Carbs fill the rest.

After protein and fat targets, carbs absorb the remaining calorie budget. For a 2100 kcal target with 150 g protein (600 kcal) and 70 g fat (630 kcal), carbs = (2100 − 600 − 630) / 4 = 217 g. The ratio comes out automatically; no need to start from "I'll eat 40 % carbs". Higher carbs help training performance (especially endurance and high-volume strength); lower carbs help glucose control for some people. Within the calorie budget, the trade is preference.

A worked split.

A 75 kg moderate exerciser, 2100 kcal target for a moderate cut. Protein at 1.8 g/kg: 75 × 1.8 = 135 g → 540 kcal. Fat at 0.8 g/kg: 75 × 0.8 = 60 g → 540 kcal. Carbs: (2100 − 540 − 540) / 4 = 255 g → 1020 kcal. Final split: 135 P / 60 F / 255 C. Ratios: 26 % / 26 % / 48 %. Reasonable, with no carb-loaded sport in the picture; for an endurance athlete, pull fat down and carbs up.

Body-weight-driven split

P 1.8/kg, F 0.8/kg, C fills the rest

Two anchors, one residual.

135 P + 60 F (1080 kcal) → 255 g C (1020 kcal)

= 135 / 60 / 255 g

Tracking doesn't have to be perfect.

Hitting macros within ±10 % daily is fine for results; obsessing about ±2 g of protein is wasteful. Weekly averages matter more than daily ones — a day at 110 g protein followed by a day at 160 g averages to the target. Apps that demand precise daily compliance burn out users faster than ones that allow flexibility within a weekly window.

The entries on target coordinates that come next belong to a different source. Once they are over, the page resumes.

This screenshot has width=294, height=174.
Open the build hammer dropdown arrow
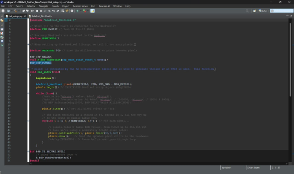tap(19, 11)
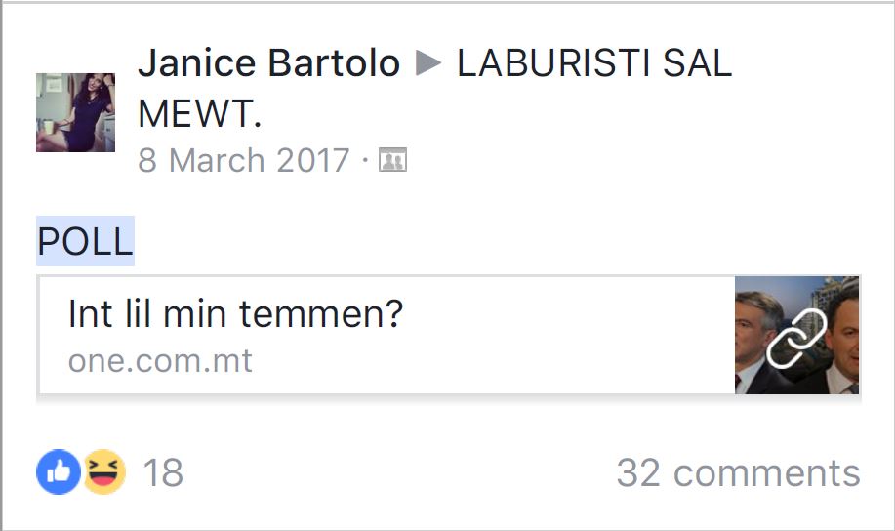Go to the LABURISTI SAL group
The image size is (895, 531).
[x=593, y=64]
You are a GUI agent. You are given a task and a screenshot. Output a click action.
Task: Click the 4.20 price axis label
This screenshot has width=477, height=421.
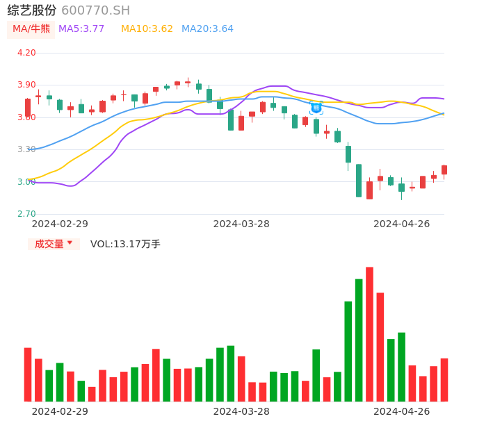(x=26, y=53)
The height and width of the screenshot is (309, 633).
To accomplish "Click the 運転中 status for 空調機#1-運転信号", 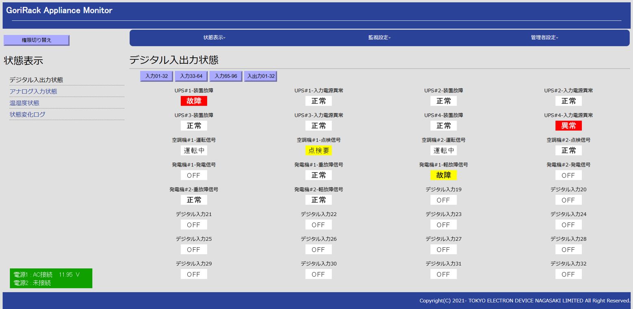I will point(194,151).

Frequently asked questions

Quick answers.

What are the standard calorie values for each macro?

Calculations use the standard Atwater factors: 4 kcal per gram for protein and carbohydrates, and 9 kcal per gram for fats.

Which ratio should I choose?

A balanced 40/30/30 split is common for general health, while higher protein ratios are often used for muscle preservation. Consult a professional to determine the best ratio for your specific physiological needs.

Is my health data stored?

No. All inputs and results remain in your browser session and are never transmitted to a server or stored externally.

Can I set custom percentages?

Yes. You can manually adjust the percentage sliders to ensure the total equals 100% for a bespoke nutritional plan.